What happens when pro sports teams are besieged by grief? In a word, they LOSE more often than they should, until they have worked through grief's distinctive stages.

Dr. Elisabeth Kubler-Ross named five stages of grief people go through following a serious loss. If they succeed in traversing through this difficult journey, they arrive at the fifth stage, "acceptance," and are then able to move on with their lives and careers, sometimes with a greater sense of purpose, resolve, appreciation, and even success.

The Los Angeles Angels lost one of their rookie pitchers in a tragic car crash as the 2009 season just got underway. Understandably, teammates were shaken by this experience, and they played below their capabilities, sinking quickly to the bottom of their division.

The Los Angeles Dodgers just lost their marquis hitter, Manny Ramirez, for fifty games due to his suspension for failing a drug test. His team quickly surrendered their next two games in a row, snapping a record setting series of 13 wins at home to start the 2009 campaign.

If Kubler-Ross's model is correct, what can we expect to see from the Angels and Dodgers as the 2009 season unfolds? She said there are five stages of grief in all, consisting of:

1. Denial
2. Anger
3. Bargaining
4. Depression.
5. Acceptance.

Stage one is the "We don't need him to win" boast. A team consists of a few dozen or more players, so one of them, however potent, doesn't win a championship without a lot of consistent help. Still, a key player like Ramirez affects the entire offense, especially when opposing pitchers realize the full implications of no longer having that dreaded bat coming up against them four times in a contest.

When a team's offensive output stalls, as the Dodgers' did last night, scoring a single run only, the Denial state is over. "Maybe, he is more important to winning than we thought" becomes the perception.

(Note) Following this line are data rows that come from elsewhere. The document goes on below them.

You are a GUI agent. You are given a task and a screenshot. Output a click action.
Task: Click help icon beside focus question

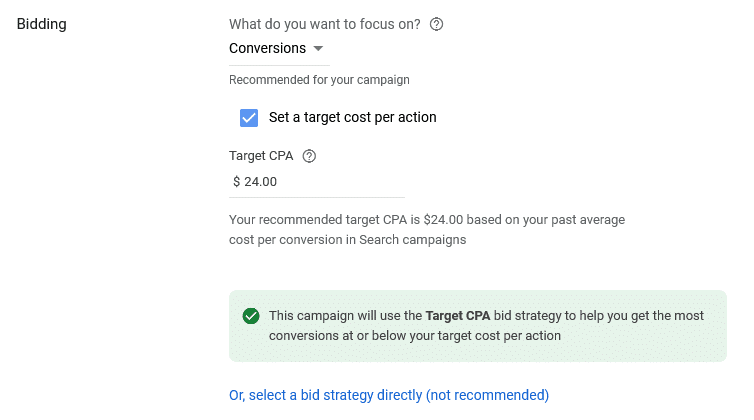click(x=436, y=25)
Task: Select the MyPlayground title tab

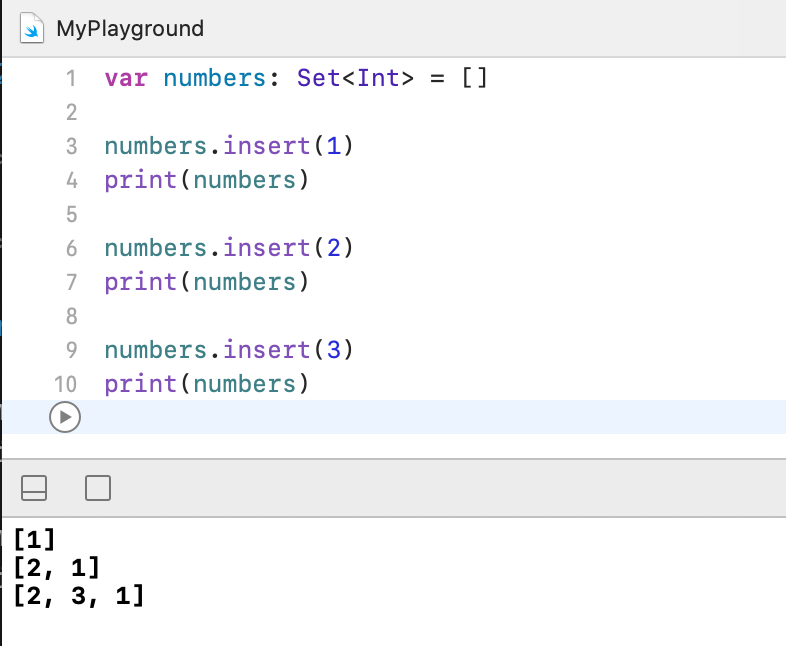Action: click(129, 28)
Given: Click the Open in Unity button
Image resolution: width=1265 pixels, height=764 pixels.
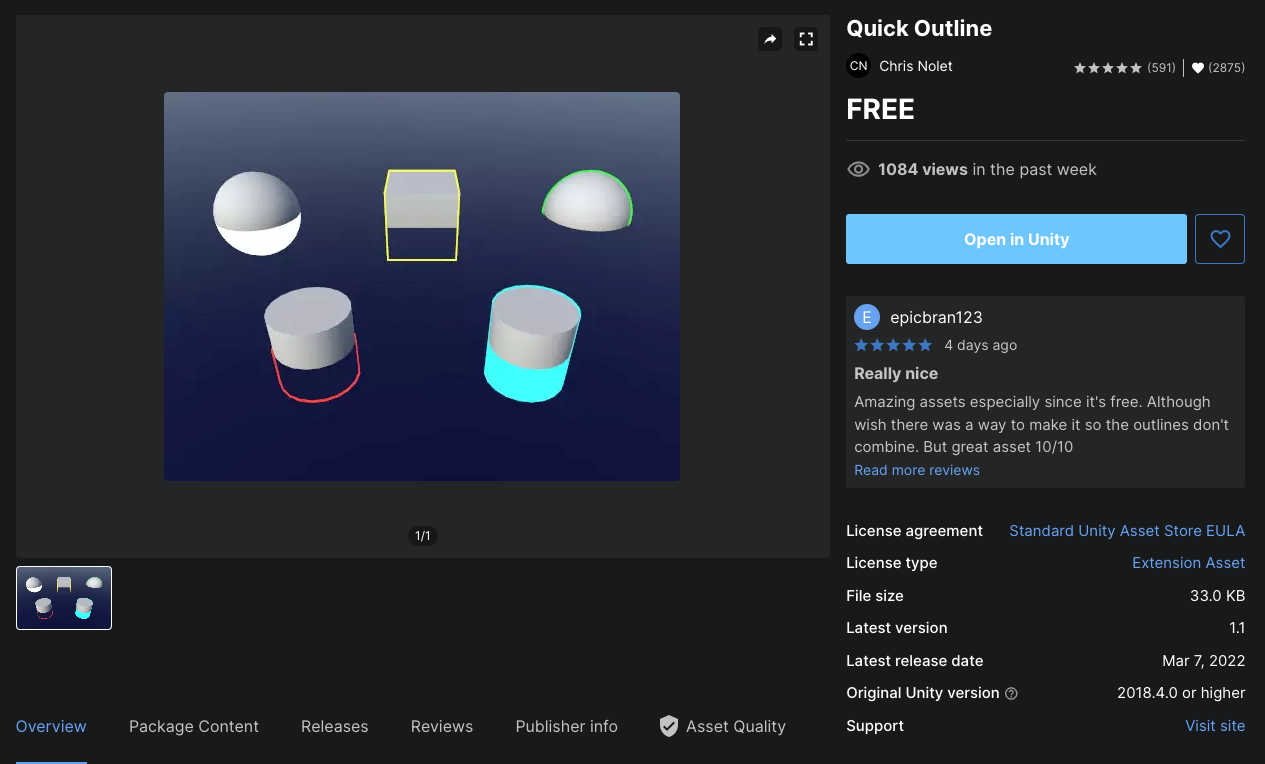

Anger kicks in. "How could he abandon us this way?" becomes the question. This stage ushers in feelings of despondency, but not complete helplessness. Anger is energizing, and it can even lead to fighting back, a flurry of victories, showing the absent, "We can make it without you!"

But reality is relentless, and the losses loom larger. The team starts Bargaining with management to trade for a hitter than can close the gap. Not paying Manny's salary during the suspension "frees-up" seven million dollars, which can go a long way to securing a temporary replacement, or so the argument goes.

But management shifts responsibility back to the players to "Pick up the slack."

Seeing there isn't an easy fix, that their unfortunate condition will persist, and their competitive advantage is compromised, Depression sinks in, and the team experiences a prolonged slump, barely winning a third of its games.

At some point, having plummeted in the standings, the team appreciates what it has been through, accepts that it needs to regroup and redouble its efforts, and begins the slow climb back to respectability and recovery.

Kubler-Ross's model would predict the Angels will make a full recovery, ironically, because the loss of their player to death is conclusive, final. He isn't coming back, and nothing can bring him back.

Manny is scheduled to return, so the grief-work process will be, at best, truncated; less than complete.
This may be a boon or a burden, because in Kubler-Ross's world, there is no returning to the status quo ante.

She studied "death and dying," not resurrection.

Having Manny back may feel temporary, and this could bring persistent anxiety and a fear of future loss.

Like a parent that enters and exits a child's life without any predictability, Manny's presence could do more harm than good, never letting the grief, along with its attendant misgivings, ever completely dissipate.

Manager Joe Torre, in a moment of fairly astonishing intuition, said the "healing process" over Manny's situation, needs to begin. Sadly, that may not occur until the slugger is completely out of the picture.